Purpose Statement
Modern society is built on over a century of innovations in catalysis. Catalysis, like the Haber-Bosch process or Ziegler-Natta polymerization, allows billions to be fed and has unlocked unprecedented population and material growth. In fact, at least 90% of the world’s products, including life-saving drugs or the phones which interconnect our world, are generated with components that are produced through some catalytic process. Yet, in enjoying these innovations, we have caused harm to our planet, particularly through the emission of greenhouse gas CO2 that has contributed to phenomena such as global climate and ecosystem changes. And more is to come since a significant portion of the developing world has yet to reap the benefits of industrialization, and is minimally consuming industrialized products. With the ever-increasing demand in material and energy, we must develop energy-efficient, and more importantly, renewable energy systems to power the world sustainably, establishing carbon neutral and even carbon negative chemical and materials production processes.

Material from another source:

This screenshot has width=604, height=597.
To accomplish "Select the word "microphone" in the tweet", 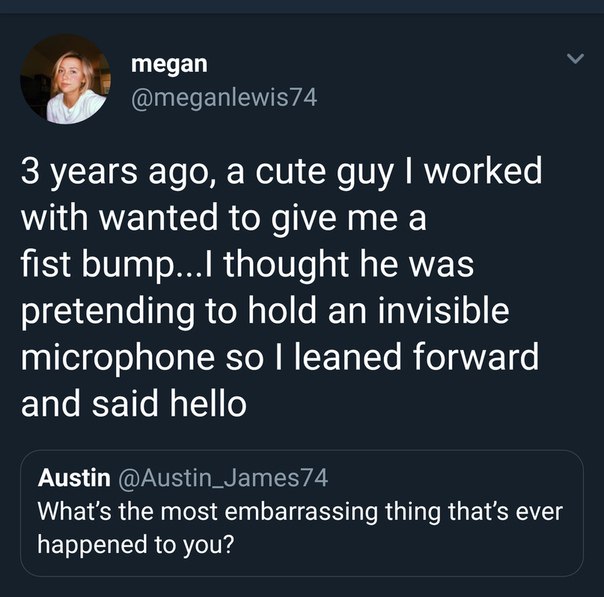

Fortunately, we have already made great strides in the last two decades. Increased access to renewable electricity has influenced new technological advances for more sustainable approaches to transform the chemical and materials industry in place today. Research in water splitting, biomass utilization, solar harvesting, and CO2 capture and conversion has and is rapidly expanding. Advances in the fields of nanomaterials, thermal chemistry, electrochemistry, spectroscopy, molecular catalysis, reaction engineering, and theoretical computation as well as a large-scale collaborative research effort between researchers in these fields will be necessary to summit this mountain of challenges. To this end, the Virginia Clean Energy and Catalysis Club (VA CECC) is being organized to bring together Virginian researchers to disseminate their recent advances in catalysis and related fields through monthly invited talk series and an annual summit. We hope to build collaboration between Virginia institutions and scientists, and establish pipelines for talented undergraduates from primarily undergraduate institutions (PUIs) and underrepresented minorities into energy research at graduate programs in Virginia, and work towards solutions for our future energy needs.